──────── Material shown
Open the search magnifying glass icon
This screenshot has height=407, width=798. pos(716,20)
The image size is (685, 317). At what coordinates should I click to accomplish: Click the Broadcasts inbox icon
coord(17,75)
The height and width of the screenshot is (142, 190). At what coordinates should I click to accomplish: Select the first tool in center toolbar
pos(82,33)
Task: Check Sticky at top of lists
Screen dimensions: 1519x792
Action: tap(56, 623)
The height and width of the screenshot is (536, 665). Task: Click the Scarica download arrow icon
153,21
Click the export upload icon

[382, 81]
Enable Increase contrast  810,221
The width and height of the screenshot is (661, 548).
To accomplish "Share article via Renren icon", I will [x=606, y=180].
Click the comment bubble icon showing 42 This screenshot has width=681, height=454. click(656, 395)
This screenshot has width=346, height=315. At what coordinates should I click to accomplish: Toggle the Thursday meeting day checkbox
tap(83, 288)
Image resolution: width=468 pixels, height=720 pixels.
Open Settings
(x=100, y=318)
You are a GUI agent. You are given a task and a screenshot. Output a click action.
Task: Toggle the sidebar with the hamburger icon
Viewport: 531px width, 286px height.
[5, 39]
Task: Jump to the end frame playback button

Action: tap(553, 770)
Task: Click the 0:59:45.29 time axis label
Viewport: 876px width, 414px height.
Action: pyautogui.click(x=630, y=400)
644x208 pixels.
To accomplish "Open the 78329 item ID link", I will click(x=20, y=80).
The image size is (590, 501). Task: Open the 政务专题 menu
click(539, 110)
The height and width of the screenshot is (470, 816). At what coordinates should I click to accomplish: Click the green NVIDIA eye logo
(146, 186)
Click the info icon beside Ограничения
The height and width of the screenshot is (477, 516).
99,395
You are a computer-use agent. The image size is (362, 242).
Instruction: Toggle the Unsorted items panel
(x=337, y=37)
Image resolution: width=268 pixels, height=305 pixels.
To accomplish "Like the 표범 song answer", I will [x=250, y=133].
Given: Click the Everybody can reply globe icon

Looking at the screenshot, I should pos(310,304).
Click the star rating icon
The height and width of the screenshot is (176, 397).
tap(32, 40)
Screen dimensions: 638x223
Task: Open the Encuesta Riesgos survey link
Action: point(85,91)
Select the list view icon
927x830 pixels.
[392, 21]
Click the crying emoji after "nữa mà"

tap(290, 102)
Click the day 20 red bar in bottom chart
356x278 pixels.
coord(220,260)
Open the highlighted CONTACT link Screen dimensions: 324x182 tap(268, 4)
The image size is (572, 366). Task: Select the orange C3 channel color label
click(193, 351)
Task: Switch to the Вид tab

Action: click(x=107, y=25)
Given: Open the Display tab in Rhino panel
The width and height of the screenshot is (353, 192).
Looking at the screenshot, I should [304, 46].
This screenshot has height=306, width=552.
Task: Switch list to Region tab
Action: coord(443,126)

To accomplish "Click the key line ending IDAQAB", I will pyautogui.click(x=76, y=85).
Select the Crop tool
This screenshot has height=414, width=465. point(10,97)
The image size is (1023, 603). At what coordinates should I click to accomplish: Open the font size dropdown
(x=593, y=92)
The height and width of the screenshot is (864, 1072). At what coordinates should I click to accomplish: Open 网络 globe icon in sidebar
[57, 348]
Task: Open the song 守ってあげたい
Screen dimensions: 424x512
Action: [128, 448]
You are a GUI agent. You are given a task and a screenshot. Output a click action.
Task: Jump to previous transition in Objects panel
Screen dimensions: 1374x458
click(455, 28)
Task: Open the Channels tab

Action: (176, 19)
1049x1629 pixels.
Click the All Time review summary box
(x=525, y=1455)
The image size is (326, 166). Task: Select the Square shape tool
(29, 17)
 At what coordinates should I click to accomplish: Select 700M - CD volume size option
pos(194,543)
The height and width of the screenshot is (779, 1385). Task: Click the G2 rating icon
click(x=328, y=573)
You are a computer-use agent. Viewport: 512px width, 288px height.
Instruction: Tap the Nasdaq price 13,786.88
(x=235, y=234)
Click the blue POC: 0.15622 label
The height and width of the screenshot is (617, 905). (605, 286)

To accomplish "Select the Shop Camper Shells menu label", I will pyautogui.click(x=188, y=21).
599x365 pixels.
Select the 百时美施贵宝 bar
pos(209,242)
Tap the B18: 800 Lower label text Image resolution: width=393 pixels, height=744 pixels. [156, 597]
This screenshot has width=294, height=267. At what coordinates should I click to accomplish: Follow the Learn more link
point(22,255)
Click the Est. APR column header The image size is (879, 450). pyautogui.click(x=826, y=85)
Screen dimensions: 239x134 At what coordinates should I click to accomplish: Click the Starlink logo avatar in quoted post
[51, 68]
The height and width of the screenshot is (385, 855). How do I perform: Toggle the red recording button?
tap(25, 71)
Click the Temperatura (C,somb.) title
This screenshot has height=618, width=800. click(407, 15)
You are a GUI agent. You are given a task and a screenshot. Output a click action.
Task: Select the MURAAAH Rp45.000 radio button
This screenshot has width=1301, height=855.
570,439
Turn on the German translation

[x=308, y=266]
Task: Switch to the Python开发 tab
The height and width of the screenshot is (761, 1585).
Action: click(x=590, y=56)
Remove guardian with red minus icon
────────────────
### What this task involves
In how many lines of the data does the string "resolution" appear? Only the number should be given.

### Response to the task
3